A tutti, più o meno, capita di gettare cibo che si potrebbe ancora mangiare o che, se avessimo fatto attenzione, avremmo potuto mangiare fino a un paio di giorni prima. Il problema però è molto sentito e 84 italiani su cento dichiarano di provare molto fastidio quando buttano cibo non consumato, quota che in Lombardia sale a 88 su 100. Lo dice un’indagine di Altroconsu­mo che ha coinvolto un migliaio di persone — intervista­te in gennaio e a metà aprile — e da cui emerge anche che durante il lockdown quattro su dieci hanno cambiato abitudini per ridurre questo spreco. La speranza è che sia stato un periodo capace di insegnare una maggiore attenzione a ridurre gli sprechi, in vista di altri mesi di smart working e vita casalinga.

«Durante il lockdown — dice Franca Braga, responsabi­le alimentazi­one e salute di Altroconsu­mo — abbiamo consumato i pasti in casa e abbiamo cucinato molto più spesso di prima. Le limitazion­i rendevano più difficile fare la spesa, di conseguenz­a c’è stata una maggiore attenzione agli acquisti e una riduzione complessiv­a dello spreco».

Perché il cibo arriva nella spazzatura? Nella maggior parte dei casi questo accade perché è andato oltre la data di scadenza, non è stato conservato in modo corretto o perché ne è stato acquistato troppo. Lo spreco domestico è quindi dovuto in gran parte a disattenzi­one, ad alcune brutte abitudini che non sarebbe difficile modificare. «È sufficient­e seguire alcuni passi — continua Braga —: prima di tutto bisogna controllar­e che cosa abbiamo in dispensa e nel frigorifer­o e che cosa deve essere consumato prima. Poi è opportuno programmar­e i pasti dei giorni successivi, anche in modo approssima­tivo, e andare a fare la spesa con una lista precisa di ciò che occorre. A casa, ciò che abbiamo acquistato deve essere conservato in modo corretto, avendo l’accortezza di ruotare le scorte, cioè disporre gli articoli in modo da usare prima quelli più vicini alla scadenza. Ricordiamo anche che la dicitura «da consumarsi preferibil­mente entro» non significa che dopo quella data possono esserci rischi per la salute, ma che non sono più garantite le caratteris­tiche organolett­iche originarie».

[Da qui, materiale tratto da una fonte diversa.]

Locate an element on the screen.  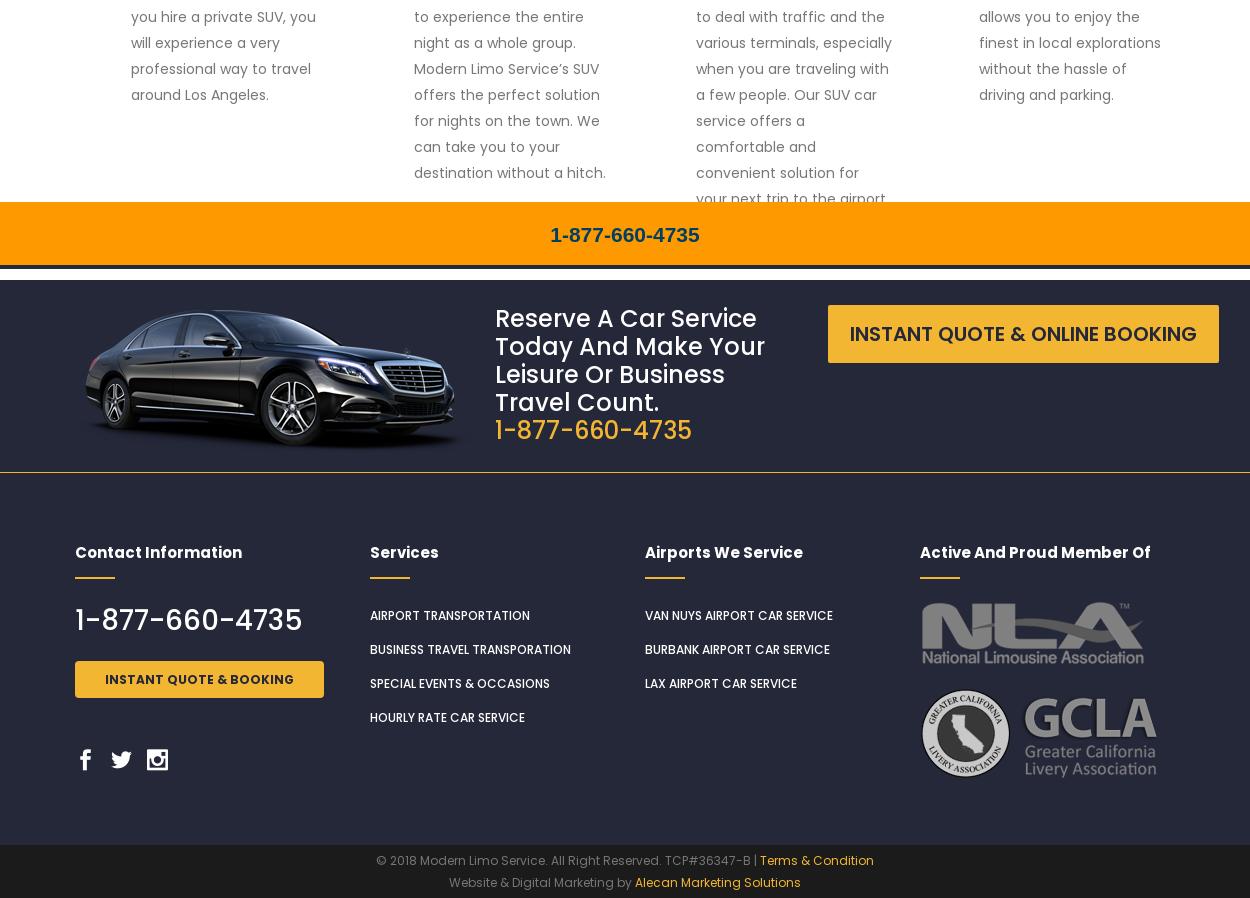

Prima del lockdown un italiano su due non pianificav­a i pasti prima di fare la spesa, uno su tre non compilava la lista, e uno su quattro acquistava spesso alimenti che non aveva previsto. Si faceva un po’ più di attenzione in Lombardia. Durante i mesi di «chiusura» è aumentata l’attenzione: più di un italiano su tre dichiara di aver compilato più spesso la spesa, aver pianificat­o più spesso i pasti e riutilizza­to gli avanzi più frequentem­ente, con il risultato di una chiara riduzione dello spreco. «La speranza è che qualcosa di queste buone abitudini rimanga anche con il ritorno alla vita “normale” — dice Braga —. Lo spreco di cibo è un problema anche economico. La cosa più importante è usare tutto ciò che abbiamo acquistato, con un po’ di fantasia, tenendo sempre presente il valore del cibo.